EXERCÍCIO 1:
Mostre todas as linhas dos registros que contêm a palavra "menuitem", considerando a diferença entre maiúsculas e minúsculas.

Após esse fato, a autora e o suposto pai apresentaram petição de acordo, requerendo a extinção do processo. No documento, a autora se compromete a desistir da ação investigatória em troca do pagamento de R$ 10 mil, a título de auxílio financeiro, a ser pago no ato da homologação do acordo. A autora assumiu ainda o compromisso de não mais ajuizar ação contra o requerido ou seus sucessores.

Em parecer, o Ministério Público estadual se manifestou contra a homologação do acordo judicial, em vista da ‘‘evidente monetarização’’ de direito personalíssimo e indisponível. O MP viu ‘‘clara utilização do Poder Judiciário e do direito constitucional de ação para obter ganhos financeiros’’. Ou seja, o réu se aproveitou da hipossuficiência de sua suposta filha para compeli-la a abdicar do direito ao reconhecimento de sua origem genética.

Mesmo após a manifestação contrária, o juízo de origem homologou o acordo de desistência.

Apelação provida

O relator da apelação no TJ-RS, desembargador Ricardo Moreira Lins Pastl, deu provimento ao pedido do MP, desconstituindo a sentença. A seu ver, o acordo ultrapassou os contornos da mera desistência da ação. Na verdade, houve clara renúncia ao direito de investigar e conhecer sua ascendência genética — consequência do direito de personalidade.

DADOS DO EXERCÍCIO:
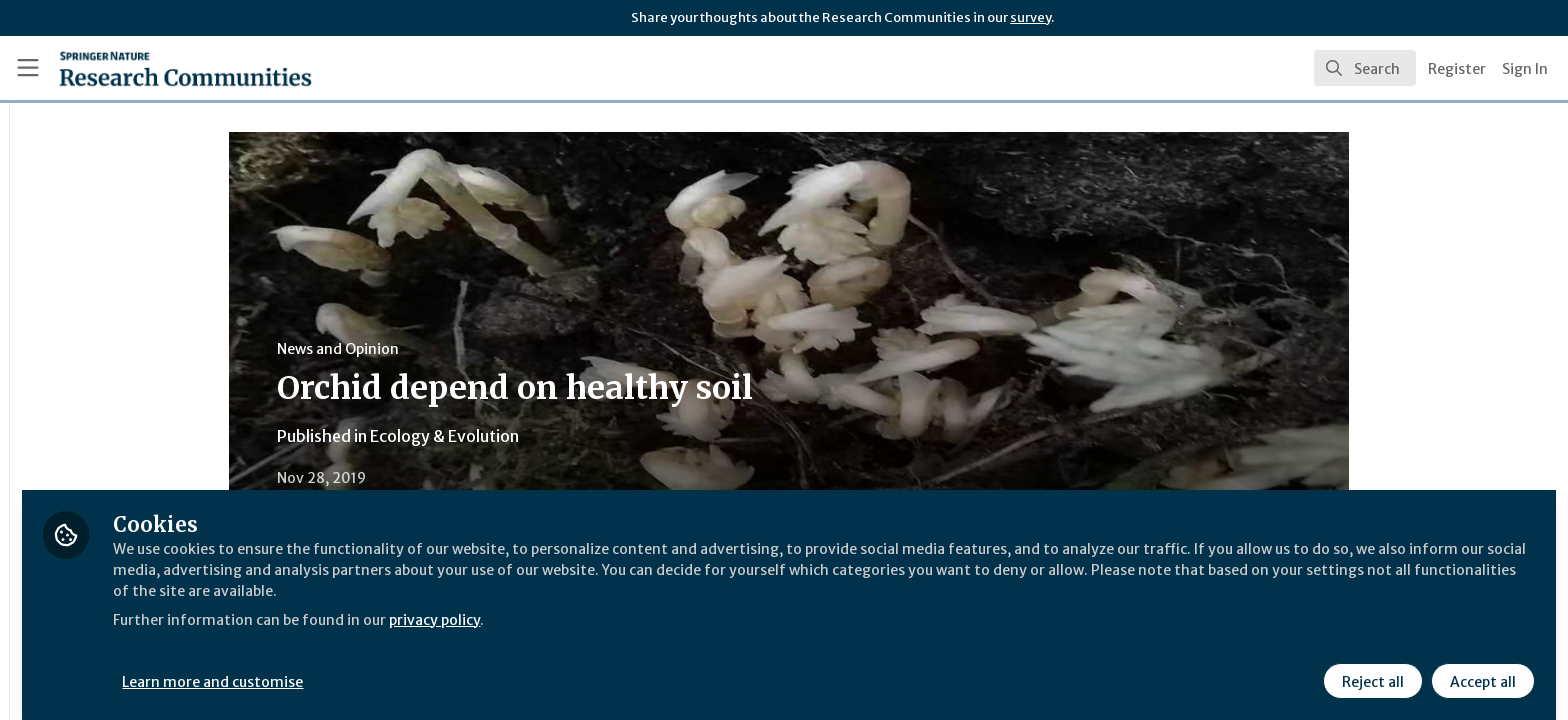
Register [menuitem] (1457, 69)
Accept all (1480, 667)
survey (1030, 17)
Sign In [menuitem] (1525, 69)
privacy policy (712, 604)
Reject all (1370, 667)
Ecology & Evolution (567, 436)
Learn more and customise (461, 667)
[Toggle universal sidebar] (28, 68)
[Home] (161, 68)
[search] (1365, 68)
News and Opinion (461, 349)
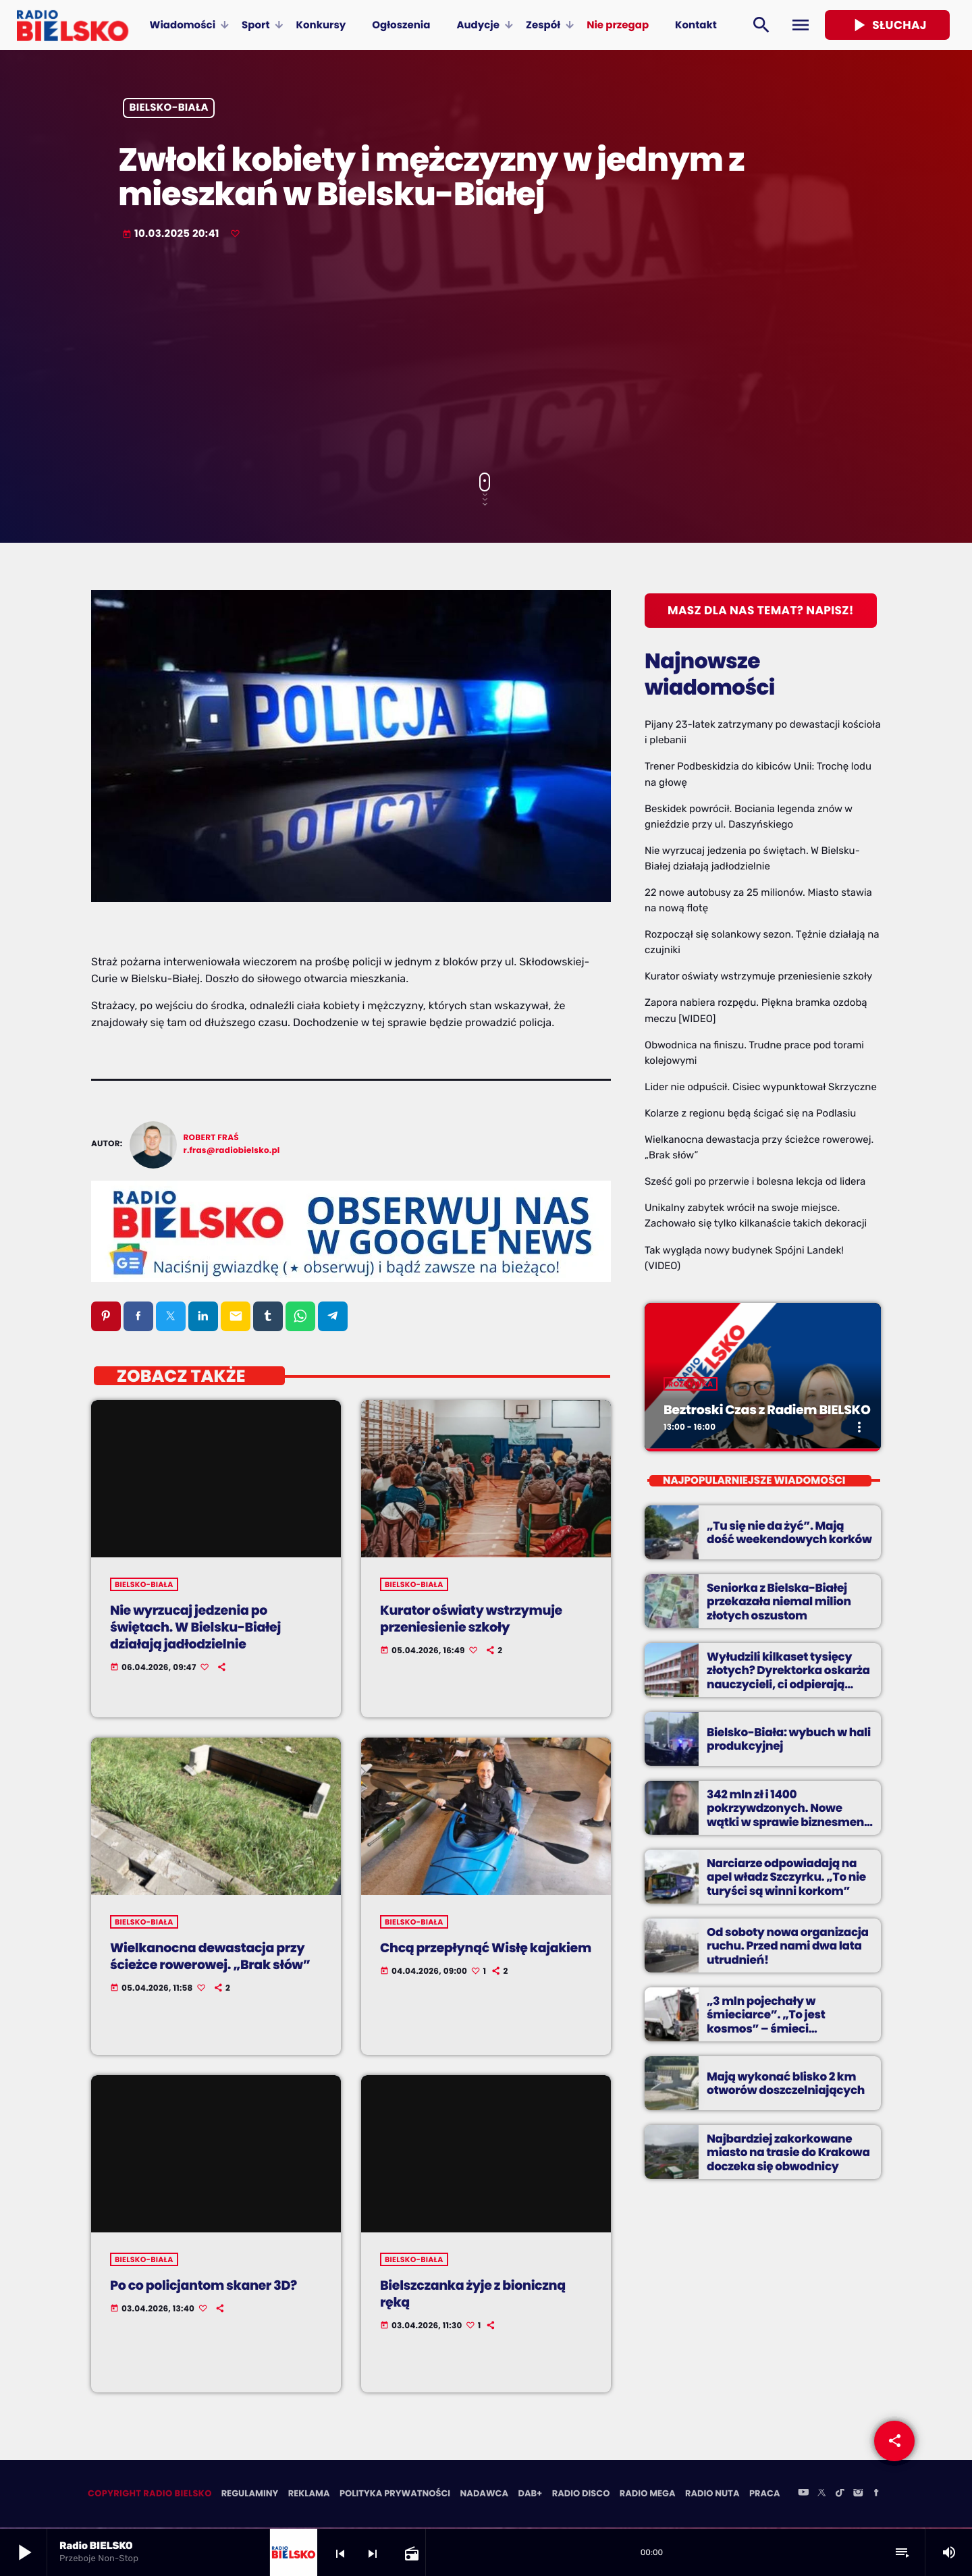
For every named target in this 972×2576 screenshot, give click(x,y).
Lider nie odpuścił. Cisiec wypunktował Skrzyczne (761, 1087)
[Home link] (72, 25)
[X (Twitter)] (821, 2495)
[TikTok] (839, 2495)
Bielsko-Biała (169, 108)
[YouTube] (803, 2495)
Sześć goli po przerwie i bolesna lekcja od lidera (755, 1181)
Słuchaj (887, 25)
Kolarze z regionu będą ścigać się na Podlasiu (750, 1113)
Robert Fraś (211, 1138)
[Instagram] (858, 2495)
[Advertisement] (486, 357)
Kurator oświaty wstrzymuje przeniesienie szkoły (758, 976)
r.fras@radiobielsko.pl (232, 1150)
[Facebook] (876, 2495)
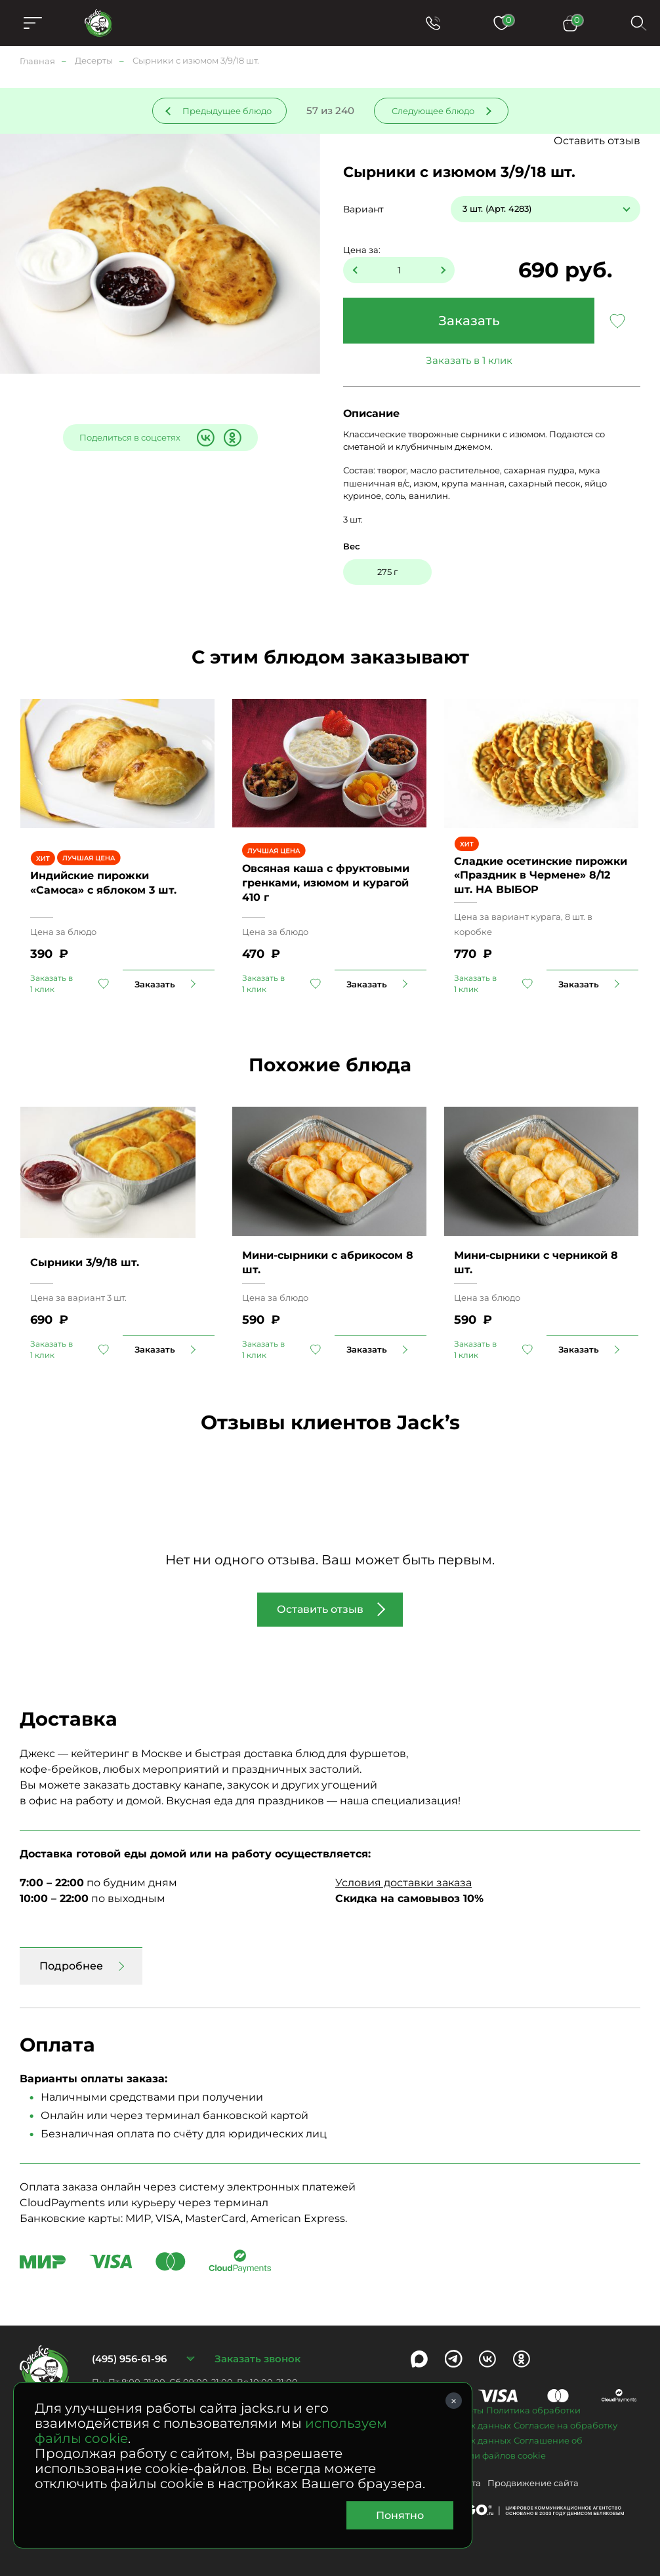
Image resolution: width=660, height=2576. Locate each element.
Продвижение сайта (533, 2483)
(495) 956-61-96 (129, 2358)
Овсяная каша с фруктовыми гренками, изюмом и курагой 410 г (325, 882)
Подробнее (71, 1966)
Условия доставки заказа (403, 1882)
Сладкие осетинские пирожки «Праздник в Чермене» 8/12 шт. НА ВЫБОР (540, 875)
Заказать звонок (257, 2358)
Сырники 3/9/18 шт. (84, 1262)
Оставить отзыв (597, 140)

EXERCÍCIO 2:
Por favor, duplique o trecho sobre o acordo de desistência de "Apelação provida" até "direito de personalidade.", incluindo esta última parte.

RESPOSTA ESPERADA 1:
Register [menuitem] (1457, 69)
Sign In [menuitem] (1525, 69)

RESPOSTA ESPERADA 2:
Apelação provida

O relator da apelação no TJ-RS, desembargador Ricardo Moreira Lins Pastl, deu provimento ao pedido do MP, desconstituindo a sentença. A seu ver, o acordo ultrapassou os contornos da mera desistência da ação. Na verdade, houve clara renúncia ao direito de investigar e conhecer sua ascendência genética — consequência do direito de personalidade.